Ante una eventual caída presidencial, no existen procedimientos políticamente legítimos para proceder con un posible interinato. Si bien hay una ruta de sucesión estipulada de vicepresidentes y presidente del Congreso –en caso de renuncias sucesivas del Ejecutivo–, no hace predictible el resultado. Las pautas esbozadas no eximen la aprobación de regulaciones ad hoc de último momento, al gusto de la crisis. El resultado es absolutamente incierto: podemos terminar con elecciones adelantadas concurrentes con las subnacionales de octubre o con algún miembro de la Mesa Directiva del Congreso (un Paniagua sin partido) colocándose la banda presidencial antes del amistoso de la selección de fútbol contra Croacia. (Por eso, estimado lector, no se deje apantallar por el opinólogo Nostradamus). Si cayese Kuczynski, el próximo inquilino de Palacio será resultado de una carambola. Esta es la mayor prueba de que, a pesar de que existen normas inscritas en tinta y papel, su valor es mísero. En el Perú, pareciera, las reglas y los procedimientos están para evadirlos (pregúntenle a la Sunat). Somos intrínsecamente premodernos.

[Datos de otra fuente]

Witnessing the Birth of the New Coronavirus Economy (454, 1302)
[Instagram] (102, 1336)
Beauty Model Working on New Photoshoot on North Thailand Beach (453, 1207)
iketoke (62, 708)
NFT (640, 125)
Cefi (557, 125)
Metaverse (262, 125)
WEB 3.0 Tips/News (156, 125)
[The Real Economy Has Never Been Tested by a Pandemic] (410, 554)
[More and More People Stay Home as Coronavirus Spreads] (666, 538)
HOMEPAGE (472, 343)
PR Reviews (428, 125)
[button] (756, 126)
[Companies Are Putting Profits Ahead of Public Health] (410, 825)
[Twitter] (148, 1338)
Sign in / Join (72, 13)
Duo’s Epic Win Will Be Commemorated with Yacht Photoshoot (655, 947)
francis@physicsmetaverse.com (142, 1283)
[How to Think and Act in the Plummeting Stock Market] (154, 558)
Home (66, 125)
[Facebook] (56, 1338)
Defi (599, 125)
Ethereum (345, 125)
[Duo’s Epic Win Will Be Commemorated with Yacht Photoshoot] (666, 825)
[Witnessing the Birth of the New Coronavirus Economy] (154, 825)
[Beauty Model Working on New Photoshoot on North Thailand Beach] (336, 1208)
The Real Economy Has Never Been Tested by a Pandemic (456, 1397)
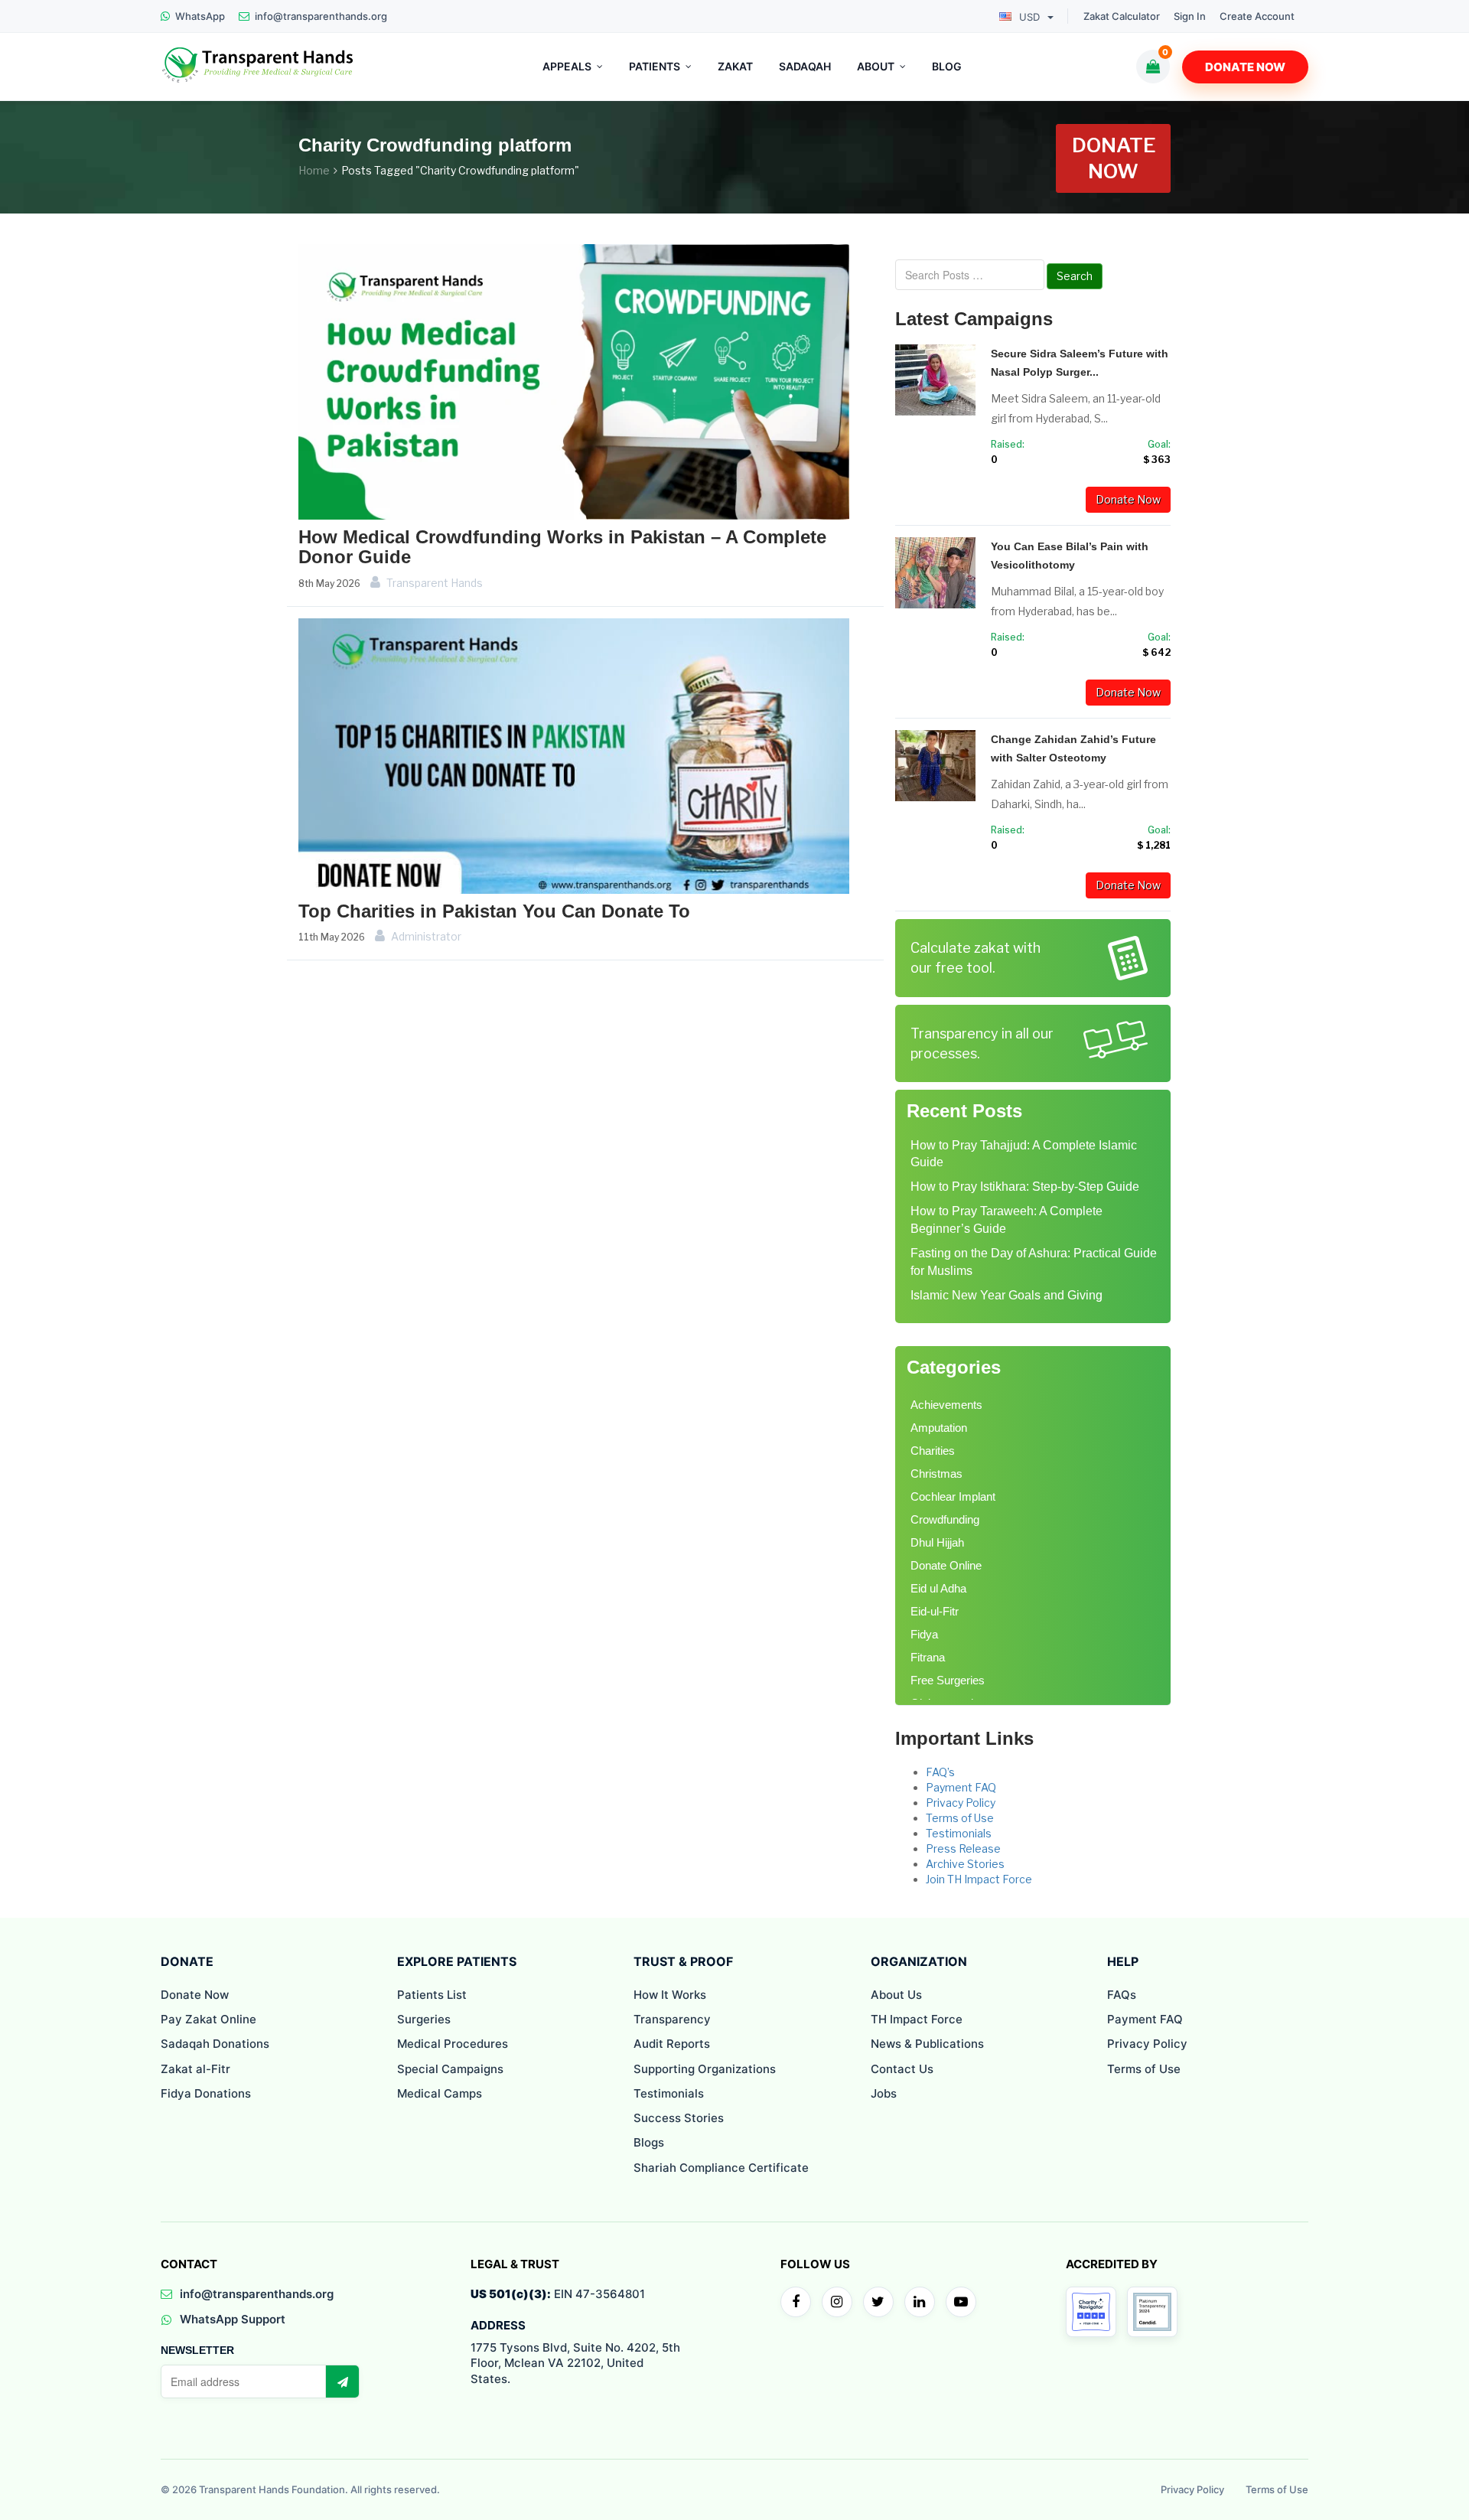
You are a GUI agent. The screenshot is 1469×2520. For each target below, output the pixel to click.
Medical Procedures (452, 2043)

Usted decide, estimado lector. ¿Prefiere la medianía predecible de un Ejecutivo con Mechita, Giuffra y Vexler o una carambola a ojos cerrados? Lo que llama la atención es la atracción fatal de la segunda opción, especialmente desde el fujimorismo keikista. Fuerza Popular va a terminar asumiendo los costos políticos del pepekausismo interrumpido, para algarabía de sus detractores. En Morochucos parecen no darse cuenta de que la historia, en el Perú, no la escriben los ganadores, sino los “caviares”. Mientras tanto, Barnechea y Guzmán se frotan las manos. El acciopopulista, como San Martín en Paracas (¿o era Jimmy?), inspira sus siestas armando mentalmente su eventual gabinete. Sus allegados aprovechan el entretiempo de la Champions para medirse su próximo fajín. El “moradito” recorre el país engatusando a muchachos bienintencionados con el floro del “centro radical” (¿?), sin pasar por la obligación de los libros contables que exige la ONPE a los partidos inscritos. En esta nueva temporada de “cáncer versus sida” (Vargas Llosa dixit), Goyo Santos –por consistente ideológicamente– resulta para muchos el “mal menor”.

No ostento superioridad moral alguna para recomendarle una elección. (¿Alguien la tiene?) Pero sí la responsabilidad académica para advertirle las consecuencias –como lo hice con PPK antes de la segunda vuelta del 2016– de pensar con el hígado.